Quote the line containing "Where should I click to: Click the R" and all lines that follow it in the listing below, exactly as written.

> **Task inputs**:
BEGIN

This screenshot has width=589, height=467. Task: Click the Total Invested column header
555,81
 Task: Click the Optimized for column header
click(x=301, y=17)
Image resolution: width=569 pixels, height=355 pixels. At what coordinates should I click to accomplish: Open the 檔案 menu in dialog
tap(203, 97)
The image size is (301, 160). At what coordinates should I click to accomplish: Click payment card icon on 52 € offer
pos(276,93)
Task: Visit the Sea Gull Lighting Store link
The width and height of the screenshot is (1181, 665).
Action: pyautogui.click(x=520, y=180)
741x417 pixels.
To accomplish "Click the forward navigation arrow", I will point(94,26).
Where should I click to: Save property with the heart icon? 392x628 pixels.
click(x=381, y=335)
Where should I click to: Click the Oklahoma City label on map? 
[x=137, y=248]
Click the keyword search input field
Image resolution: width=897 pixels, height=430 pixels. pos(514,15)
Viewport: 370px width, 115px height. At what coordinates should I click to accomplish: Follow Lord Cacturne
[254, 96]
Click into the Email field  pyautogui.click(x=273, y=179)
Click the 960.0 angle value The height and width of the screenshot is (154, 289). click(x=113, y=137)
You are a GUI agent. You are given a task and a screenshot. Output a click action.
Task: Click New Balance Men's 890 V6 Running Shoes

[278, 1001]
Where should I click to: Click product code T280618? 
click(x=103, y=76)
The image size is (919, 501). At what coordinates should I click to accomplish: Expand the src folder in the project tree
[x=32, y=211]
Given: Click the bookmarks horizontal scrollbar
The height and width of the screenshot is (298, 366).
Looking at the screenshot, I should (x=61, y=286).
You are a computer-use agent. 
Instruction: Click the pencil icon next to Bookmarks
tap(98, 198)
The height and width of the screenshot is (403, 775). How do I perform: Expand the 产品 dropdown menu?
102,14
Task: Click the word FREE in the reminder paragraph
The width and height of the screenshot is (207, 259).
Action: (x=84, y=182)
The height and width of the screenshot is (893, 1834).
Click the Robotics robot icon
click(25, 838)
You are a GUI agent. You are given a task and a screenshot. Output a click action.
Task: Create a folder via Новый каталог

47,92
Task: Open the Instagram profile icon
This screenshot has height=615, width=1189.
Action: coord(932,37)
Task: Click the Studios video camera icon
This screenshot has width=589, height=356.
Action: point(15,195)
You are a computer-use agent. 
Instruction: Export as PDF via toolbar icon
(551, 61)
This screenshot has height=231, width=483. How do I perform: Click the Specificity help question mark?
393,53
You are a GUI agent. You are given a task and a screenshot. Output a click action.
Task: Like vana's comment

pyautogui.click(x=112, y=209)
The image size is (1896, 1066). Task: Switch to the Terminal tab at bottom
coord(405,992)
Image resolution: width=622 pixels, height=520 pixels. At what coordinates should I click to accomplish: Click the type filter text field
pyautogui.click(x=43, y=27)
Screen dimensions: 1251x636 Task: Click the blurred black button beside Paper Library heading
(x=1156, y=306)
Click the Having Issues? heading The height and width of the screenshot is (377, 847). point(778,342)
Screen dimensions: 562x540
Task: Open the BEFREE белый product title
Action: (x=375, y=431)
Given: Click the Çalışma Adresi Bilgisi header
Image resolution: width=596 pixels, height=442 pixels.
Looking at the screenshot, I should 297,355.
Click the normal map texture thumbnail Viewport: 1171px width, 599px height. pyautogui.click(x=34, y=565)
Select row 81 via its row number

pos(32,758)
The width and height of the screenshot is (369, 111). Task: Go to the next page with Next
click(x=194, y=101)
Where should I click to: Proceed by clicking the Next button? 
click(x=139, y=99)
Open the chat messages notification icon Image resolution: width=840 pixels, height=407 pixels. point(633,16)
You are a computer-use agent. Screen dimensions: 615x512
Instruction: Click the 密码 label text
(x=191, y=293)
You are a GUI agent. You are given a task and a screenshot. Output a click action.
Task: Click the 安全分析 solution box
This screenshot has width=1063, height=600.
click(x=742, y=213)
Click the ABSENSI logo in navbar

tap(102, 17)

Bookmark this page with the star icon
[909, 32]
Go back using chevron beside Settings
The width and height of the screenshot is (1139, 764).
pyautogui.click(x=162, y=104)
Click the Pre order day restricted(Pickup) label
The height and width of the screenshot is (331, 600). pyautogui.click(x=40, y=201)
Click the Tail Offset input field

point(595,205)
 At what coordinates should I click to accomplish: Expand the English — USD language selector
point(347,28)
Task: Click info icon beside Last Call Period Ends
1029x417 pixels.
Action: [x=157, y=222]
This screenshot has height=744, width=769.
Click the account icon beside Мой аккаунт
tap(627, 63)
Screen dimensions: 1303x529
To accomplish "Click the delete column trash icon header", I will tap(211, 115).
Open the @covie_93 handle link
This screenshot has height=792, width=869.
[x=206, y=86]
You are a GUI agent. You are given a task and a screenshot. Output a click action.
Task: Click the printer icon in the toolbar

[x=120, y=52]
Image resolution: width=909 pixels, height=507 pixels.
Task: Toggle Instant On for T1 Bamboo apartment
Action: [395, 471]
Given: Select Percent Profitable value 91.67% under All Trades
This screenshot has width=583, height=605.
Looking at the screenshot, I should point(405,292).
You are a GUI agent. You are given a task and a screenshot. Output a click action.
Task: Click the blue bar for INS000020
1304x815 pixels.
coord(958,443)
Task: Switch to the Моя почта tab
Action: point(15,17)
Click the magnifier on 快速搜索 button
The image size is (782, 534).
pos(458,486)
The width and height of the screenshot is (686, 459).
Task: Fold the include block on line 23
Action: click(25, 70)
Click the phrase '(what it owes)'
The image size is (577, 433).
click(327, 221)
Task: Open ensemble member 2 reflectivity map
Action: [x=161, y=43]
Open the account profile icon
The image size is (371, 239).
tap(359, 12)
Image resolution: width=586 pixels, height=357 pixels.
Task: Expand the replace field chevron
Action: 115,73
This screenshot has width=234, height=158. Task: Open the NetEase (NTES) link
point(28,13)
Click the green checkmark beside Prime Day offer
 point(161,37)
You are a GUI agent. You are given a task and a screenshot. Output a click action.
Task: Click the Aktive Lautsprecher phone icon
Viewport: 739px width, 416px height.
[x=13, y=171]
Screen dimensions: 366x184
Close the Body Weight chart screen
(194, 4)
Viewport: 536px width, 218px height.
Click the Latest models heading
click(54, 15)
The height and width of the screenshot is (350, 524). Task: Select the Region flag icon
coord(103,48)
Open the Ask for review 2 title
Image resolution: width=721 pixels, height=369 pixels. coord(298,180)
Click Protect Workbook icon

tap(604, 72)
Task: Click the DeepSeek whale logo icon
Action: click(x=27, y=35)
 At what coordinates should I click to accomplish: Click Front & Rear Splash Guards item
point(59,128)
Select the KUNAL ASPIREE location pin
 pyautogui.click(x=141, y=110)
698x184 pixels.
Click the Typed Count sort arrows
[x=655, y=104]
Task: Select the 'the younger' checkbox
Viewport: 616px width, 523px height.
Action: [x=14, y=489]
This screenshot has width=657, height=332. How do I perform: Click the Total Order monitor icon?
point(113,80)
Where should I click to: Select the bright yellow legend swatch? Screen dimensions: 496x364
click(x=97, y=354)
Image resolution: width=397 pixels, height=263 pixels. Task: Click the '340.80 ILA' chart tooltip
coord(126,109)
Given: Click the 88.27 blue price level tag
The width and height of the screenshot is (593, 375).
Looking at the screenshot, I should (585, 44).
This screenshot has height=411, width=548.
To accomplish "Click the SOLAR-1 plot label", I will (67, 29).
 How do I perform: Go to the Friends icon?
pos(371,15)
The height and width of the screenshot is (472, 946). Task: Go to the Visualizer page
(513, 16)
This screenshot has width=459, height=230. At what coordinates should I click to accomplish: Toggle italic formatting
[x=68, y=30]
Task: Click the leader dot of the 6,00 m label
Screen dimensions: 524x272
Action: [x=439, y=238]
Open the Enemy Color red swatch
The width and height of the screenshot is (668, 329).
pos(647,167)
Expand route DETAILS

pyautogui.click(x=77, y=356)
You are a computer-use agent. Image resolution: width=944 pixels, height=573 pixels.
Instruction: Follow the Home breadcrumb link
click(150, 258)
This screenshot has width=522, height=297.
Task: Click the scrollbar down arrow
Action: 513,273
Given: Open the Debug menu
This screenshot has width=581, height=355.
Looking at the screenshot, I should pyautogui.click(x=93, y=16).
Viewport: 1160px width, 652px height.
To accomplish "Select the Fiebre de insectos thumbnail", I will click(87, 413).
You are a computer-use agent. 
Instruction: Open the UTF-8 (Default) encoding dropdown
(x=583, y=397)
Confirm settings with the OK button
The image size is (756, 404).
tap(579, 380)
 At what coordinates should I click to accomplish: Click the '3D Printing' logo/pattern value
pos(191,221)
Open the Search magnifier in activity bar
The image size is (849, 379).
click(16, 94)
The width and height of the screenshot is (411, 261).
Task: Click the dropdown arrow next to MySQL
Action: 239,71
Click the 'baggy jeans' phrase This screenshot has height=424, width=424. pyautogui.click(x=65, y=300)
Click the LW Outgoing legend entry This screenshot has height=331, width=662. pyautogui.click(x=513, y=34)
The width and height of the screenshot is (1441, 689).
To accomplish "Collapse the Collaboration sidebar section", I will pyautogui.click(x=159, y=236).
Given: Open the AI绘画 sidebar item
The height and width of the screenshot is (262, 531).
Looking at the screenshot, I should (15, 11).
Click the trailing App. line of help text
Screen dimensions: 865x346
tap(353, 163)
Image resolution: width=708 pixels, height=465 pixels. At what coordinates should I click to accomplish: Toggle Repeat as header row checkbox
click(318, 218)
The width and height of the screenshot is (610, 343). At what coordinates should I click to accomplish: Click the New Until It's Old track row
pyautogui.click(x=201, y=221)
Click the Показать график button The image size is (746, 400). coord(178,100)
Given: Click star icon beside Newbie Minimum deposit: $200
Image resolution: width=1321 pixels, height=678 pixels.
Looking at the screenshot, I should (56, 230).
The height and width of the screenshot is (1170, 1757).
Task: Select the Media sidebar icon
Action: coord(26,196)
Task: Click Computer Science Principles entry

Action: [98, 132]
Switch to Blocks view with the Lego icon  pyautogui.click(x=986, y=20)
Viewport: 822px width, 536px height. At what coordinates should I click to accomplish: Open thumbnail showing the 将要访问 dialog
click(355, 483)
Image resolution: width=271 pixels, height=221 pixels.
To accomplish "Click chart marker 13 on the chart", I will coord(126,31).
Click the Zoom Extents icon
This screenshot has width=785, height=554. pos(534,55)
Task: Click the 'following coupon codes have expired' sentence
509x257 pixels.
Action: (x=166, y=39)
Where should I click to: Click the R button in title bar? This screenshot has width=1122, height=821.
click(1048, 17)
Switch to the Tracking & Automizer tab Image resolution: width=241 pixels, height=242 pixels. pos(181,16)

END

> **Task response**:
Where should I click to: Click the R button in title bar? This screenshot has width=1122, height=821.
click(1048, 17)
Switch to the Tracking & Automizer tab Image resolution: width=241 pixels, height=242 pixels. pos(181,16)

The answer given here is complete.